Clarient and Health Discovery complete validation studies for cancer test

Results from Phase I, Phase II and Phase III double-blinded clinical validation studies on prostate tissues obtained from multiple sites, including those tested in collaboration with MD Anderson Cancer Center and Clarient, demonstrated an excellent success rate for identifying the presence of Grade 3 or higher prostate cancer cells (clinically significant cancer), as well as normal and BPH (benign prostatic hyperplasia) cells. To date, 322 prostate tissues have been tested.

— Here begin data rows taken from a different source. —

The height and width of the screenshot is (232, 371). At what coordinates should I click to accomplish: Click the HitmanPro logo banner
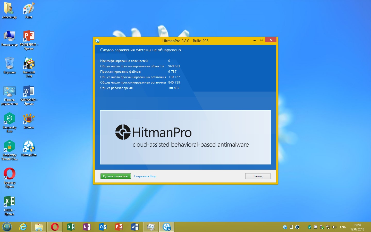185,137
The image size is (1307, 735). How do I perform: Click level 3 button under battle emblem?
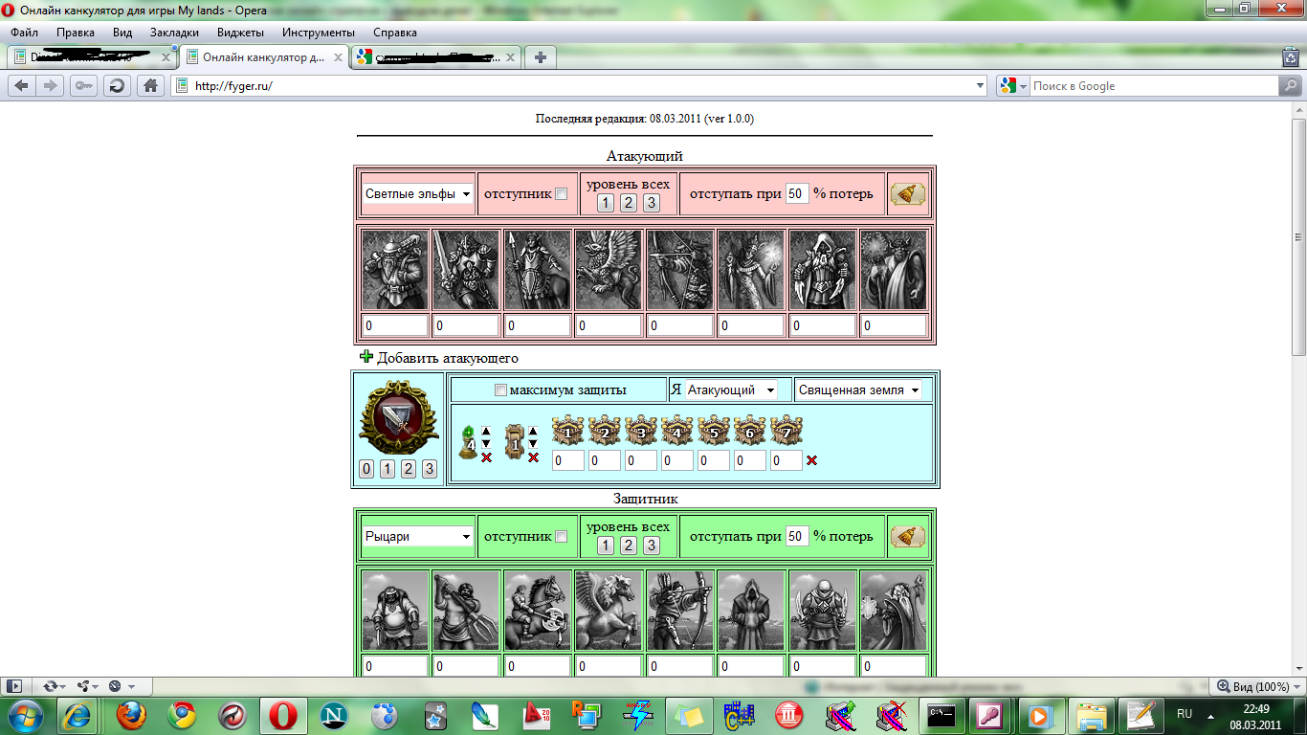430,469
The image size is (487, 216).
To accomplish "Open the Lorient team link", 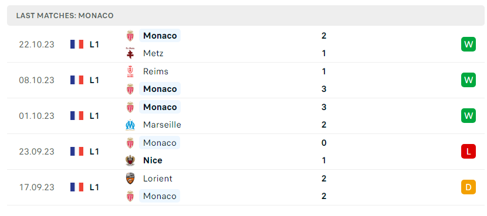I will tap(157, 179).
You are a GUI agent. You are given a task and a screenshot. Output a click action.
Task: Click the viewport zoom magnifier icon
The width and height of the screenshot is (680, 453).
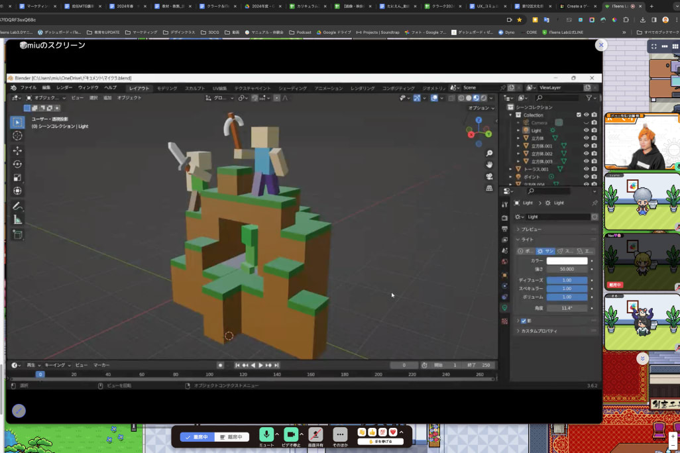[x=489, y=153]
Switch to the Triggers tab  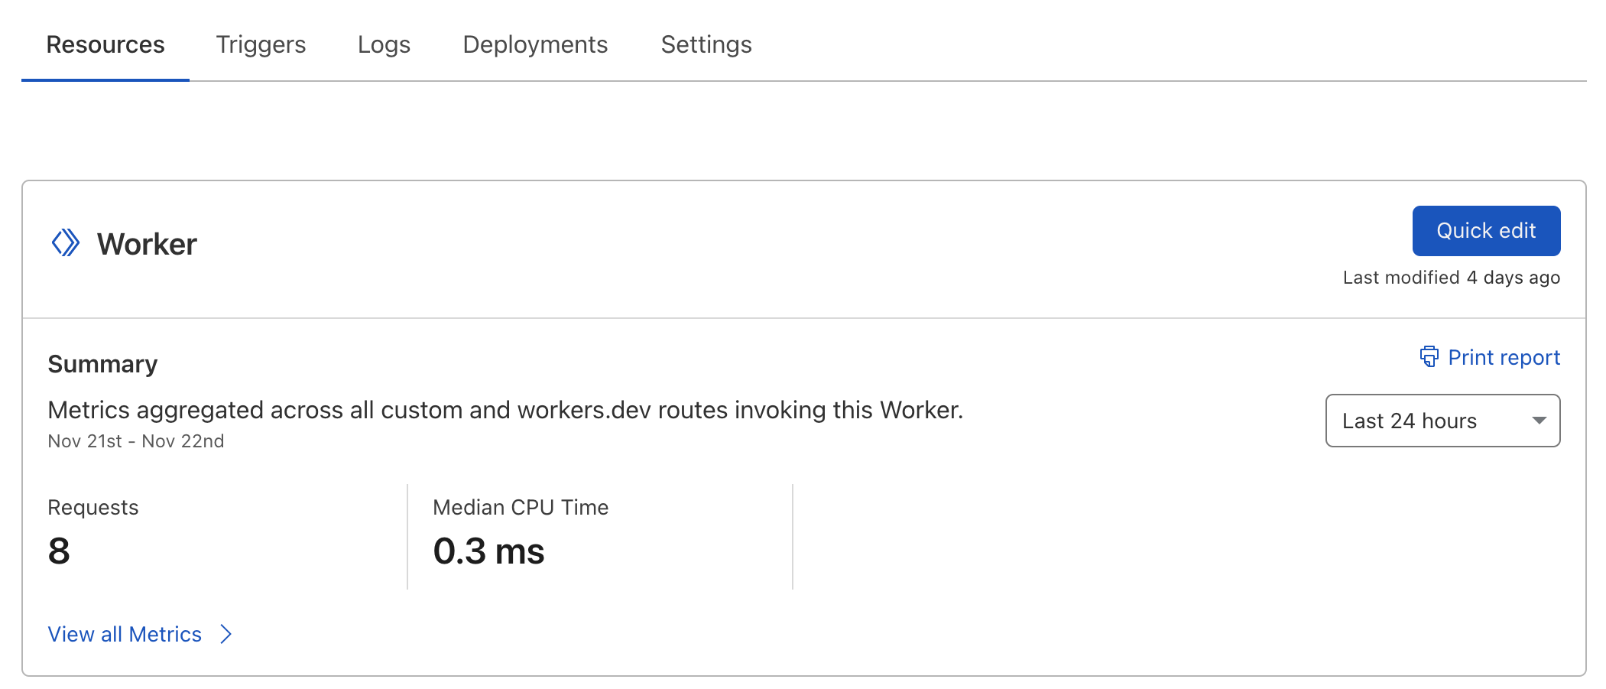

The combined results of the recently completed double-blinded clinical validation studies, the new gene-based molecular diagnostic test achieved a sensitivity of 90% for correctly identifying the presence of Grade 3 or higher prostate cancer cells, and a specificity of 97% for correctly identifying non-cancer cells (normal and BPH), representing an overall test accuracy of 93%.

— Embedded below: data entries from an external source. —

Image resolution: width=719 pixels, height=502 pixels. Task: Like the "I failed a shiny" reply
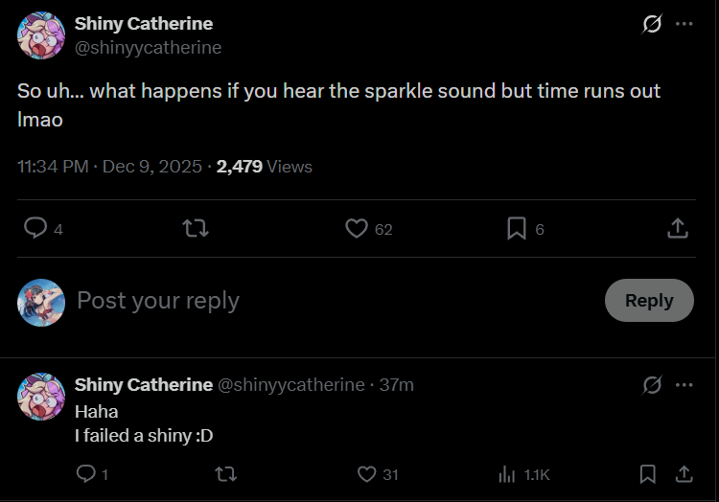tap(366, 473)
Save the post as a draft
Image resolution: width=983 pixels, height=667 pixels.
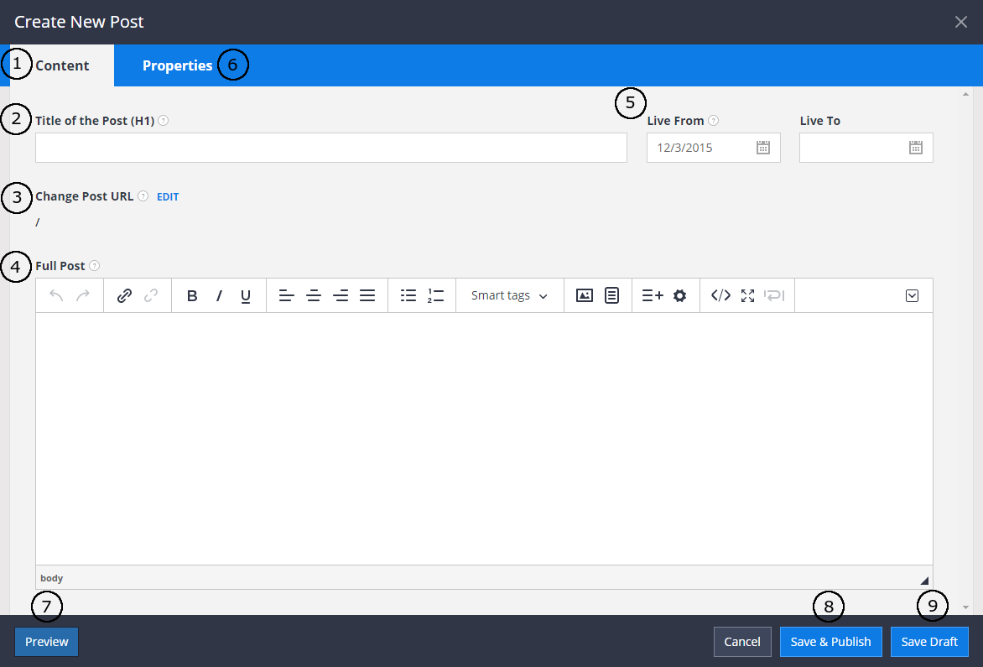(x=929, y=641)
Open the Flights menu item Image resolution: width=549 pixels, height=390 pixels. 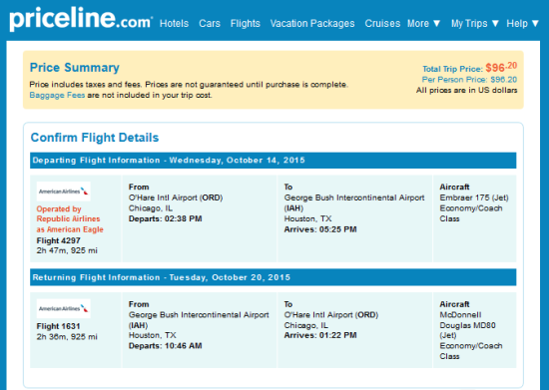[x=246, y=23]
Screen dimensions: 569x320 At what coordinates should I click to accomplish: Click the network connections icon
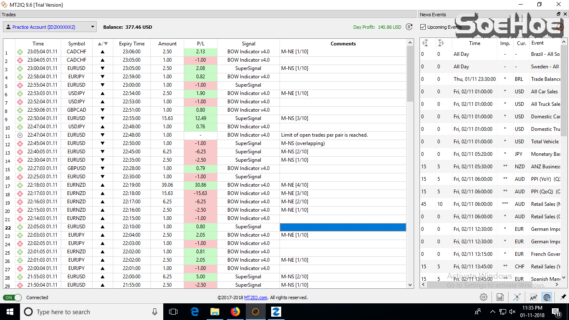[518, 297]
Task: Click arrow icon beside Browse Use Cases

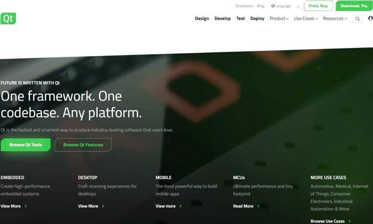Action: pyautogui.click(x=350, y=221)
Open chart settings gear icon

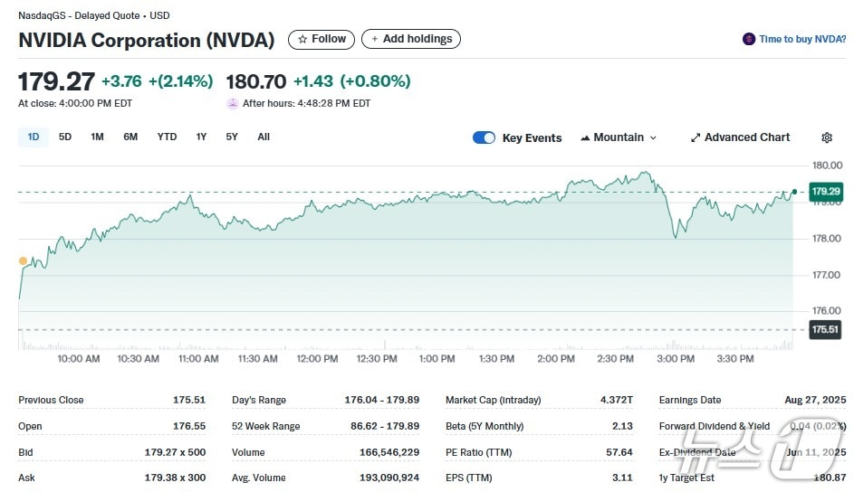(826, 137)
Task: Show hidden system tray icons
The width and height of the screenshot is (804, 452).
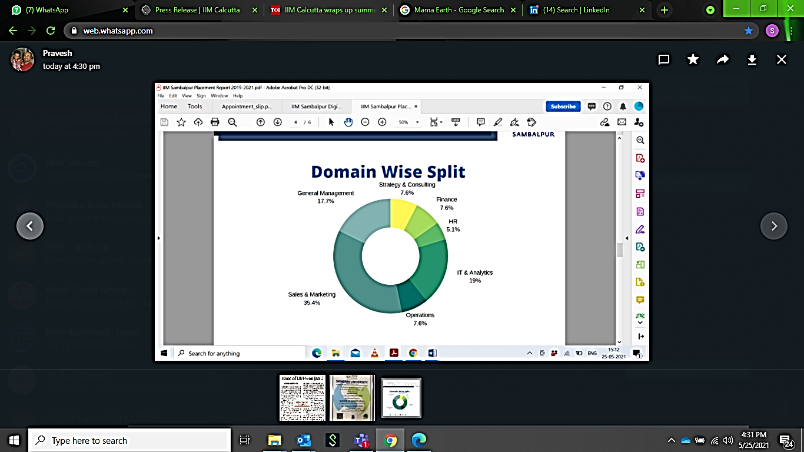Action: point(671,440)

The Clarient Insight Dx prostate cancer profile was discovered by Health Discovery (HDC) using their patented SVM and SVM-RFE pattern recognition technology, and is based on a patent protected combination of four genes that are believed to accurately identify the presence of Grade 3 or higher (clinically significant cancer) prostate cancer cells, as well as normal and BPH cells in prostate tissue.

Ron Andrews, Clarient’s CEO, said: “The early results from these studies confirm our belief that this powerful genomics-based test may provide physicians with useful information to ensure that men with prostate cancer get a more accurate diagnosis sooner and minimize the need for unnecessary biopsies.”